Well, I came to The Motley Fool after five years in the telecommunications business, and I didn't believe a word of it.

Yes, you did
Oh, yeah, that's right. I did.

By the way
I hear that Ken Lay's attorneys pressed for his trial to be moved from Houston, where they believed that he would be unable to find a sufficient number of unbiased jurors to give him a fair shake in court. The demon in me hoped that the judge would accede and transfer the trial to another jurisdiction. Like Portland. Nope, nobody up there has heard of Enron. But the realist in me, wanting to ensure that our court system actually does operate under the innocent-until-proven-guilty founding principle, believed that one of two jurisdictions would have been much better.

1. New Orleans. Don't like innocent until proven guilty? Well, they flip that on its head in Loosiana, where they have the Napoleonic Code. Besides, what better way to help the city get back on its feet economically than a long, expensive, high-profile trial that will be covered by half the journalists in the free world, plus some guy from Granma? It's almost too perfect.
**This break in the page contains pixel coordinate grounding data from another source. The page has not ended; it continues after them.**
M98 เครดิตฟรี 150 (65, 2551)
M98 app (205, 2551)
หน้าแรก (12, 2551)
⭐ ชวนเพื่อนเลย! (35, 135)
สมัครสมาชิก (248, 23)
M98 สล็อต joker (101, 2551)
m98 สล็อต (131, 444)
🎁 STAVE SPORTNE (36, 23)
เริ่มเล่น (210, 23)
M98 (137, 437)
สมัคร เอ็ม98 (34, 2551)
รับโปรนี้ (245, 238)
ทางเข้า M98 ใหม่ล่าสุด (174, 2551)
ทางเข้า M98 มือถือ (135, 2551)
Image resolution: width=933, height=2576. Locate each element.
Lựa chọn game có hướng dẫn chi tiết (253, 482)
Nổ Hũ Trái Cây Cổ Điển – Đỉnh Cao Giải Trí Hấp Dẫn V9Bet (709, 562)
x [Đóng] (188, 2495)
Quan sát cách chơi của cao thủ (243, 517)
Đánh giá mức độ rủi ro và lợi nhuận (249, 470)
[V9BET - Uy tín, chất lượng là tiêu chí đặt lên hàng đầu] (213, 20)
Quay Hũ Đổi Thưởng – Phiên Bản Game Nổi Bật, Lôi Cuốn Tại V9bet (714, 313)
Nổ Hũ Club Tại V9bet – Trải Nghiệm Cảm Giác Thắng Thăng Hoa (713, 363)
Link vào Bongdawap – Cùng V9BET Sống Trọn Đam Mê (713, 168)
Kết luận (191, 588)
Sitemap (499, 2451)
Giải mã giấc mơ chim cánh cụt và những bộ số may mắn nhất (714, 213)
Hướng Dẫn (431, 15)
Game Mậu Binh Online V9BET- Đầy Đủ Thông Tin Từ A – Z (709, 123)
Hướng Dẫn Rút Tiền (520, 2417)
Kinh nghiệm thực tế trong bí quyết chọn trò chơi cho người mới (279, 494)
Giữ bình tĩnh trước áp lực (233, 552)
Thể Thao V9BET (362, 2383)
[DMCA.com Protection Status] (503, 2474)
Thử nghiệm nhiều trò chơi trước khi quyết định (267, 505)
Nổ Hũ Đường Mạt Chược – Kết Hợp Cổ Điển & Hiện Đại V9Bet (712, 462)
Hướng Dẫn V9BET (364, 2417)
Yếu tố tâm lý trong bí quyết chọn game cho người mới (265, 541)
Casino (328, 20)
2. Alabama. Call this the Dick Scrushy plan. Boosters of the squeaky-clean-according-to-the-criminal-justice-system former HealthSouth CEO have disclosed that they were paid during his trial to show support by sitting in court and planting favorable news stories. I'm not saying this is true. I am saying that I believe it to be true.

All hail David Langford
If you look back at the Fool's content during 2000, you'll find some glowing praise of Enron. Look, we're really sorry about that. In fact, we hope that you never find out that on a radio interview that Tom and David Gardner somewhat jokingly asked the same Ken Lay to come be the CEO of the Fool. Yep, that's buried. You'll never find it. We missed many of the signs, until things started to fall apart. We recovered, but mainly our warnings were met by threats, invective, bile, and questions about who paid us to trash Enron.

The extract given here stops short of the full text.